If enabled, this feature applies to all workloads which uses delay binding PVCs. Also non-zero value of metric
plugin_execution_duration_seconds{plugin="VolumeBinding",extension_point="Score"}is a sign indicating this feature is in use. -
What are the SLIs (Service Level Indicators) an operator can use to determine the health of the service?

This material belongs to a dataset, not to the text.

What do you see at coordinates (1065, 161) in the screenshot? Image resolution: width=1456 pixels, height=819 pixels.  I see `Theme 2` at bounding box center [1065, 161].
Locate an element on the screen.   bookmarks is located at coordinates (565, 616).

This feature is implemented in scheduler VolumeBinding plugin. Metric
plugin_execution_duration_seconds{plugin="VolumeBinding",extension_point=~"(Score|ScoreExtensionNormalize)"}can used to to indicate the scheduling latency for a pod using this feature. -
What are the reasonable SLOs (Service Level Objectives) for the above SLIs?
- Metric
plugin_execution_duration_seconds{plugin="VolumeBinding",extension_point=~"(Score|ScoreExtensionNormalize)"}<= 100ms on 90-percentile.
- Metric
-
Are there any missing metrics that would be useful to have to improve observability if this feature?
N/A.
-
Does this feature depend on any specific services running in the cluster?
No.
-
Will enabling / using this feature result in any new API calls?
No
-
Will enabling / using this feature result in introducing new API types?
No.
-
Will enabling / using this feature result in any new calls to cloud provider?
No.
-
Will enabling / using this feature result in increasing size or count of the existing API objects?
No.
-
Will enabling / using this feature result in increasing time taken by any operations covered by [existing SLIs/SLOs][]?

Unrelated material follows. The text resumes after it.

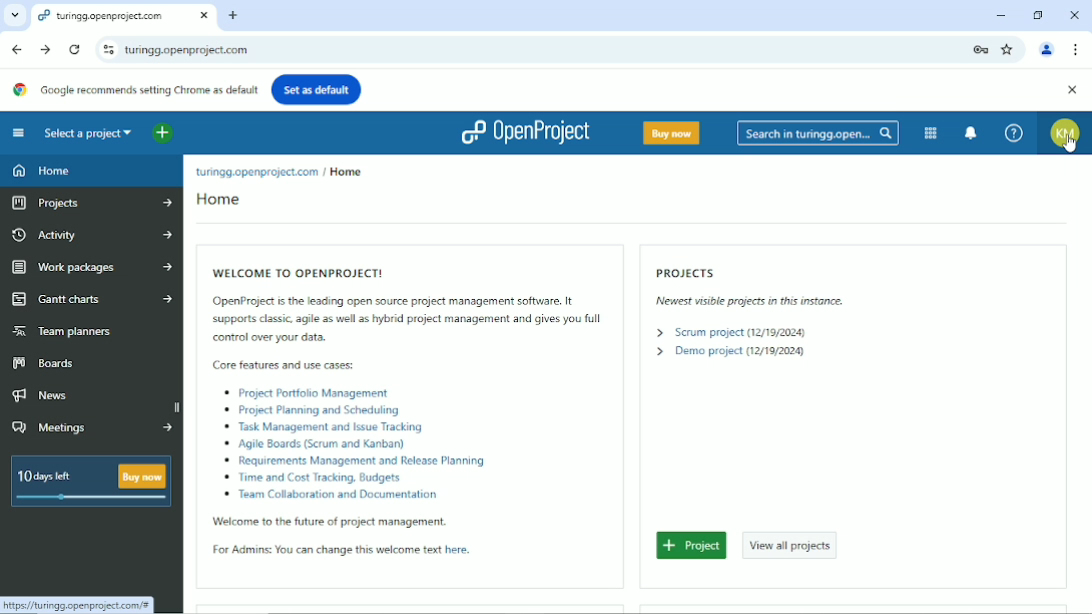  Describe the element at coordinates (1066, 133) in the screenshot. I see `Account` at that location.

This feature needs additional computation, so it's expected to see an increased latency on
plugin_execution_duration_seconds{plugin="VolumeBinding"}- comparing to other plugin latency. But workloads which does not use delay binding PVCs won't get penalties. -
Will enabling / using this feature result in non-negligible increase of resource usage (CPU, RAM, disk, IO, ...) in any components?
No.
-
How does this feature react if the API server and/or etcd is unavailable?

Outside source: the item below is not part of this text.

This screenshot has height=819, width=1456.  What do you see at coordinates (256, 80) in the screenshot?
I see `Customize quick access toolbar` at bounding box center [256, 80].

Running pods won't be impacted. Unscheduled pods using this feature will not be scheduled as the API server and/or etcd is unavailable.
-
What are other known failure modes?
N/A.
-
What steps should be taken if SLOs are not being met to determine the problem?
N/A.
- 2020-06-04 Initial KEP sent out for review
- Users can create PVs with fake capacity or sharing capacity of a filesystem volume (e.g. multiple local PVs sharing a filesystem by creating multiple subdirectories). In these scenarios, the calculated scores can't reflect the actual situation.